‘Vicious Ganda’

There she is on YouTube, ABS-CBN’s president and chief executive officer laughing at the disgusting jokes of the clown who calls himself Vice Ganda.

It’s the smoking gun in a case I wish to file in the court of public opinion that the Philippines’ largest news and entertainment network has become a purveyor of very bad taste. It’s a very important point being missed in all this outrage over the clown’s making fun of Jessica Soho’s body size and the color of Nancy Binay’s skin.

Jessica Soho was right when she said that the storm of indignation stirred up by the clown’s distasteful jokes should not be about her anymore but about rape victims. But with Charo Santos-Concio having the time of her life at the expense of plus-size women and rape victims—and the footage out there for the whole wired world to click on and see—it’s not even about the clown anymore. It’s now about the quality of comedy she finds funny, and therefore about the quality of the news being reported and the entertainment being dished out by the company she heads.

She might as well have issued an executive memo saying sleaze is okay. That it’s fine by top management for Noli de Castro to editorialize the news he reads with snide remarks or a smirk. That it’s all right again for their variety-show hosts to make a contest of how far they can throw little people, as they did some time ago.

And if that’s not enough endorsement of sleaze, here’s another, from advertisers. Despite the storm now swirling around the clown, three of the most reputable corporations in the world are still advertising in his noontime show.

And then there are the network owners. Their silence on the matter is deafening. But silence is a vacuum that human nature abhors, so it fills it with imaginings. The cynical may think: “Why should they care about their employees’ decencies as long as they keep raking in the money?” And the credulous, this: “Surely reprimands have already been given, but privately. There’s no call for a public rebuke.”

Me, I’ll settle for these words of the late Eugenio Lopez Sr. to fill their silence: “The old business tenets have given way to the modern concept, which is not based on profits alone, but rather on the service it can render and the contribution it can make to the prosperity and the progress of the nation as a whole.”

On Facebook, I’m told, the clown has been renamed “Vicious Ganda.” The vicious is patent, but I don’t see the ganda. That I see in those beautiful words, which serve as wrapping for ABS-CBN’s newscasts and shows: touching lives, better future, not based on profits alone, contribution to the progress of the nation, and as a bow, Kapamilya.

It’s an excellent brand for a broadcast network’s programming, Kapamilya. It invites empathy and evokes wholesomeness. But when tied on a box of sleaze, this ganda word turns vicious—like a Venus flytrap, so pretty and so deadly. Or like the sizzle of cholesterol-rich steak, if you’ll allow me a senior’s simile. Except that cholesterol merely clogs up arteries, and sleaze warps the values of our society.

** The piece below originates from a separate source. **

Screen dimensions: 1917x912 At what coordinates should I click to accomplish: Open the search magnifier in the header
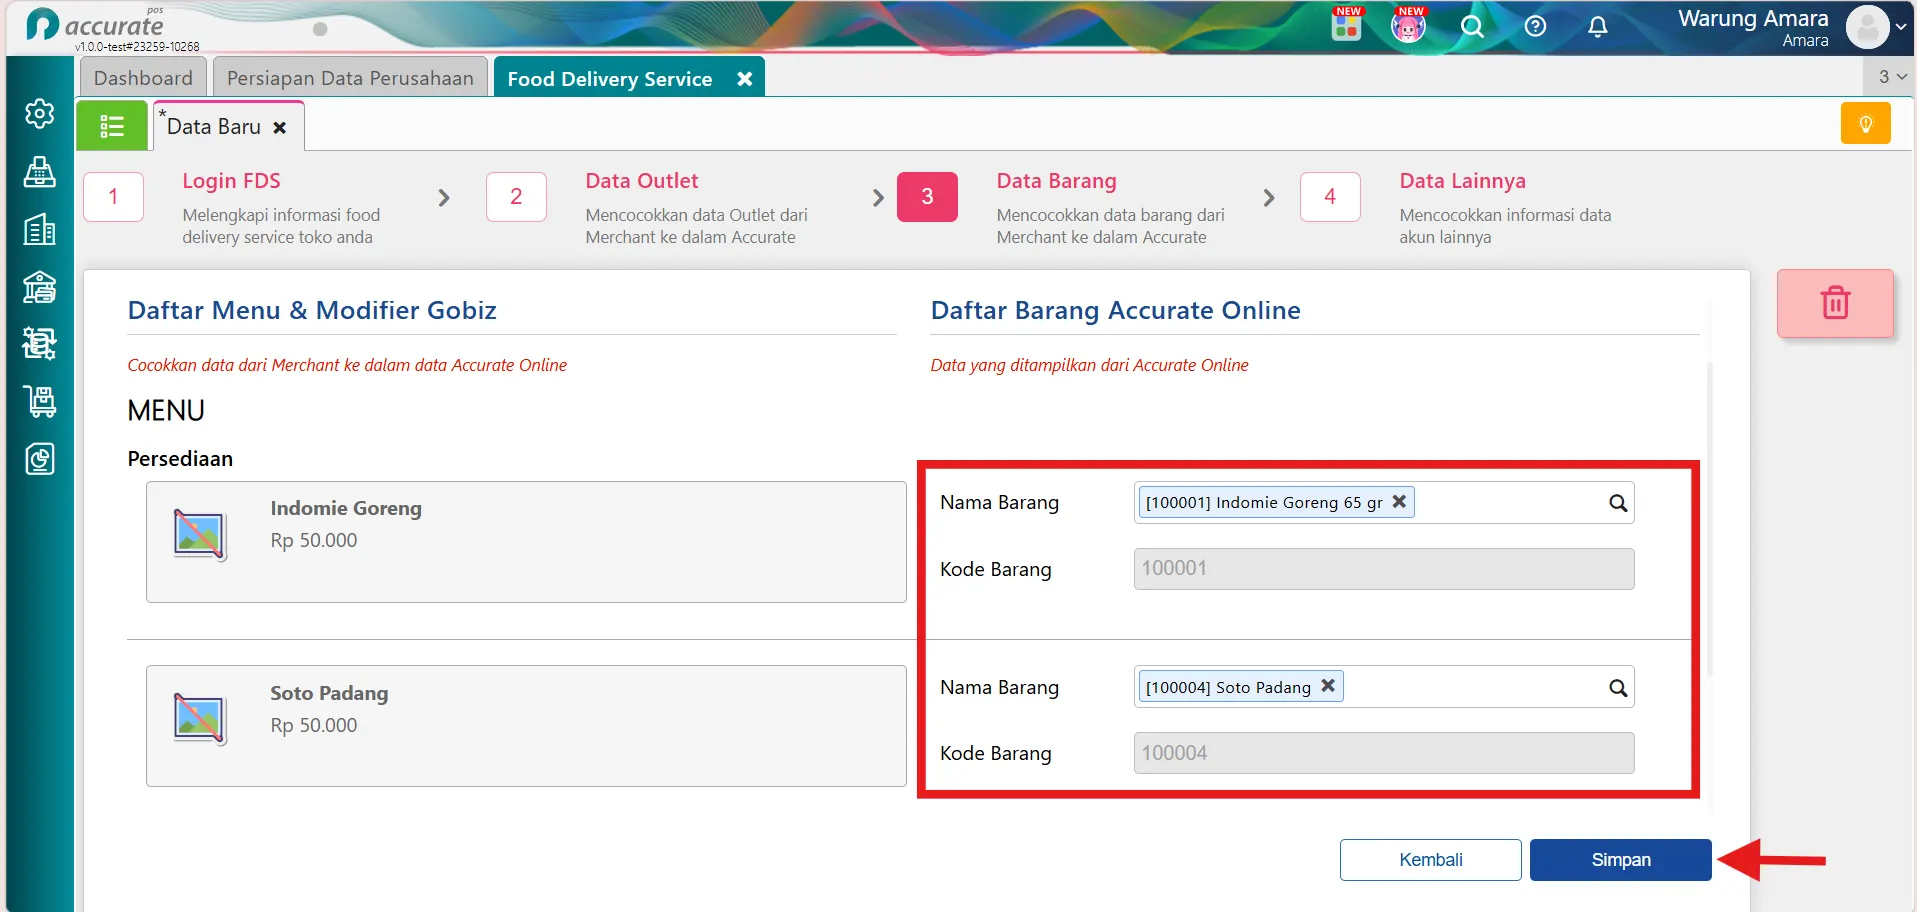tap(1472, 27)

Weeks ago I heard two of my grandchildren snickering at certain people at a mall, and that, I confess, is the reason I can’t let this matter pass without comment. When I asked them why, they said the other people’s clothes were inappropriate for malling. I told them their snickering was much, much more inappropriate than the most ridiculous clothes a maller could wear. And they looked at me with baffled eyes.

It took some time to dawn on me that making fun of other people is grist for the mill in variety shows, and not only on ABS-CBN. It might even have merely borrowed that type of humor from GMA 7, whose noontime variety show used to beat theirs in viewership for many years. Both stations have made comedy out of someone’s unfortunate taste in clothes and makeup and such—and drama out of someone’s misfortunes in life, which is more reprehensible.

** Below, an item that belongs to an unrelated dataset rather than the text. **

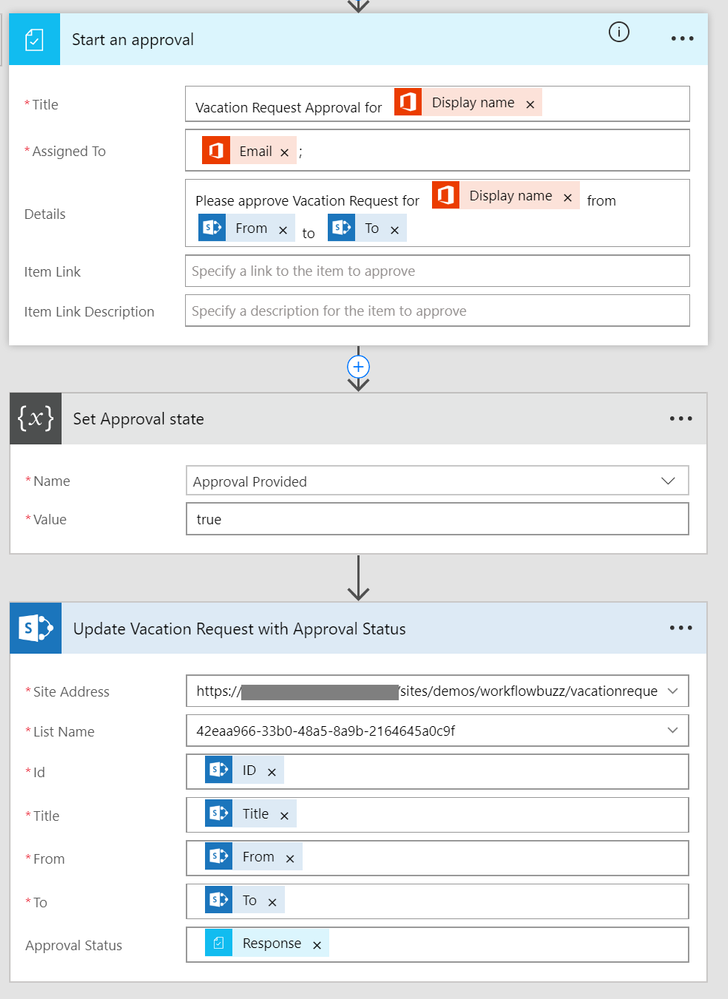Expand the Name dropdown showing Approval Provided

pos(668,481)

And viewers love it, and the money keeps rolling in from advertisers. But if that’s the reason broadcast networks keep serving up television schadenfreude, why stop there? There’s much more money in Internet porn.

In the end, of course, it’s the parents who are responsible and accountable for the values imbibed by their children. But what can a parent do? What parent can always find the time to watch a PG-rated show with their child, not to mention that variety shows are not even rated that? Banning TV-watching altogether would only open a whole new can of other value issues, as well as emotional ones. Imagine your children being unable to join their classmates’ conversations about this child star or that action hero!

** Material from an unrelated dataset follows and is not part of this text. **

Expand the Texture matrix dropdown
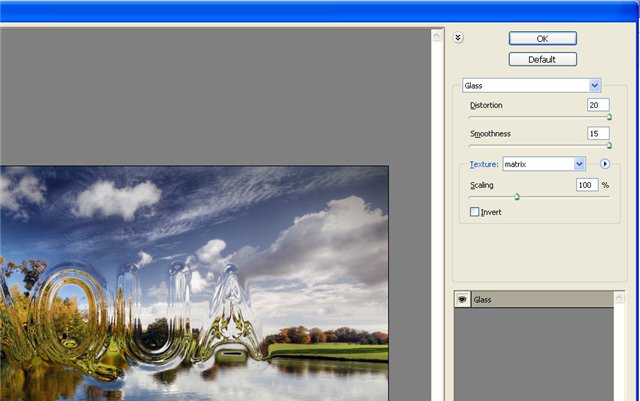Viewport: 640px width, 401px height. point(579,164)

Passing stricter censorship laws will not do either. The lawmaking process will only be entangled in freedom-of-speech issues, besides turning into a whole new comedy show. Imagine the kind of lawmakers we have legislating good taste and morality and societal values!

In the end, parents—and our society as a whole—can rely only on the decency of the person who runs the broadcast station. And if she’s someone who finds rape jokes hilarious, we can only appeal to the decency of her boss.

No, it’s not about the clown anymore, nor about ABS-CBN only, but the whole broadcast industry. Fecal matter is fecal matter and there’s nothing it can do about that. The fault, dear brute, is not flushing it just because people find it funny and advertisers are lining up.

Romeo D. Bohol is a retired advertising copywriter.